Iran's Ali Akbar Salehi, who heads the country's Atomic Energy Organization, says four saboteurs have been arrested and are being interrogated. Alexander Klein/AFP/Getty Images
Iran has arrested four people who it says were intent on sabotaging facilities in its nuclear program. The head of the Atomic Energy Organization of Iran says the four are now being questioned.
"Some time ago, a number of people were arrested in one of the (nuclear) facilities when they were involved in planning activities," Ali Akbar Salehi said Sunday, according to Iran's state-run Tasnim News Agency.
Before their arrest, the suspects' activities had been monitored, Salehi said.

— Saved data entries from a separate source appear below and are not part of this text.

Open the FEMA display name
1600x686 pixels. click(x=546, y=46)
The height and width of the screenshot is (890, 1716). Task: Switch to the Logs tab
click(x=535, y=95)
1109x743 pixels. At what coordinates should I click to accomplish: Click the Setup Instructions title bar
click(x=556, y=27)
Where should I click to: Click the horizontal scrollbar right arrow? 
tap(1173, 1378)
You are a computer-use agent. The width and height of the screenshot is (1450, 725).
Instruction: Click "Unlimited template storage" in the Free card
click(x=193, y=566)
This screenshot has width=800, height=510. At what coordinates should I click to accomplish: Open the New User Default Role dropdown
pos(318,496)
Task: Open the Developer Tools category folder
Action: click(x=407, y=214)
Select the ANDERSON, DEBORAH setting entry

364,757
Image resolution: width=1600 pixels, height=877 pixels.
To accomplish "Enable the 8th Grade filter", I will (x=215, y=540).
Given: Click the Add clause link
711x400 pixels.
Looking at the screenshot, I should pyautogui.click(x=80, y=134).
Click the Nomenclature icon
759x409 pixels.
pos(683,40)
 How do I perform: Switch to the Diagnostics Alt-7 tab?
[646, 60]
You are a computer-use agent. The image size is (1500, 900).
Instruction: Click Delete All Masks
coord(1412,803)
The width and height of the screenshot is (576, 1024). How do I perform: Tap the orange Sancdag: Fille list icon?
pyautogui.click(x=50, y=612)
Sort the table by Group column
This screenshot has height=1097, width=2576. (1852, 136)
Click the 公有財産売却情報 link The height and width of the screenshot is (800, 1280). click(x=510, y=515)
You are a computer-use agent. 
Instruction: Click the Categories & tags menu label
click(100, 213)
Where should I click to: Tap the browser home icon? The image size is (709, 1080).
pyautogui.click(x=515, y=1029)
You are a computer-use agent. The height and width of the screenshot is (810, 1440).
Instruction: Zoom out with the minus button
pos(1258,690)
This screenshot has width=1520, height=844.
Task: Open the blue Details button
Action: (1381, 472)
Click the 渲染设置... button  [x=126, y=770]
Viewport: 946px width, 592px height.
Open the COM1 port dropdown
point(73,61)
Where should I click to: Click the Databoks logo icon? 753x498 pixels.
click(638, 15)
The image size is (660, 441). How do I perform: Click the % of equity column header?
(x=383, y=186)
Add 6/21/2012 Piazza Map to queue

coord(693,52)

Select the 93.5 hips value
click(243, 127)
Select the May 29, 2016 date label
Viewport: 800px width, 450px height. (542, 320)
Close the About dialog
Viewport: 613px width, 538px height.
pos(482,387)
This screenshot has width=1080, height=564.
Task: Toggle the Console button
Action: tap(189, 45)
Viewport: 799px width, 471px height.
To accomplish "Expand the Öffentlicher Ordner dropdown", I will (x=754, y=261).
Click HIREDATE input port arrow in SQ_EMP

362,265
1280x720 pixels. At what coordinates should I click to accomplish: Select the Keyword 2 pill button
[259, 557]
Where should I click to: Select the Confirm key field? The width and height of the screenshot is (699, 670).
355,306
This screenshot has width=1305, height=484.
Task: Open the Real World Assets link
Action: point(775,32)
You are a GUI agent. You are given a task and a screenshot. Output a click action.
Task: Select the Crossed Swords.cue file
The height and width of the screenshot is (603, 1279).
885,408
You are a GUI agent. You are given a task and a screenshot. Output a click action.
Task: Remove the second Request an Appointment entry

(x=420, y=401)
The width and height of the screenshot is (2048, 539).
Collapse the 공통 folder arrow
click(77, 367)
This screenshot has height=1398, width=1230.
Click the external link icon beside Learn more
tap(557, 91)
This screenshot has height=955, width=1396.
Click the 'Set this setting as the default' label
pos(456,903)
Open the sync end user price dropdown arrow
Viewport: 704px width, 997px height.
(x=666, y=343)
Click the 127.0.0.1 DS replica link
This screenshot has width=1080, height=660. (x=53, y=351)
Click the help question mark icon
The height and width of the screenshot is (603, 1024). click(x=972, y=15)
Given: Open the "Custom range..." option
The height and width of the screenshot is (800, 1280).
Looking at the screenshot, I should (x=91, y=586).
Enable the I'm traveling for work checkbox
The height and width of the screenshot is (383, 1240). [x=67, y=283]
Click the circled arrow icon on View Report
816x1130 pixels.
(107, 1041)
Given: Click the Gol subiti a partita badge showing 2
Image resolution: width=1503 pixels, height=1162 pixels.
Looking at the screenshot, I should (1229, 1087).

He added that their interrogation is now under way.
"We let them do their activity to some extent, so that they would be arrested at the right time," he said, according to Tasnim.
He added that Iranian authorities had also identified "a number of other sabotage plots."
As for who Iran might hold responsible for the alleged plot, the AP reports that Salehi told the semi-official Fars news agency, "Hostile countries are not interested in finding [a] way out of [the] current situation and they are trying to block agreement on the nuclear case though acts of sabotage."
Decoding the possible meaning of that statement, the AP says, "In Iranian official terminology, hostile countries are usually a reference to Israel and the United States. But the attempts at historic diplomacy ... with Washington suggested the term was aimed at Israel."
Salehi also said that Iran has taken steps to protect itself from cyber attacks such as the Stuxnet virus, which struck the country's uranium enrichment facilities in 2010.
"We have carried out the necessary measures in this field, and since the outbreak of the Stuxnet virus, the Atomic Energy Organization has embarked on countering such malwares," he said, according to Tasnim. "To this end computer protection systems were upgraded, and we also separated the systems that were connected to the Internet."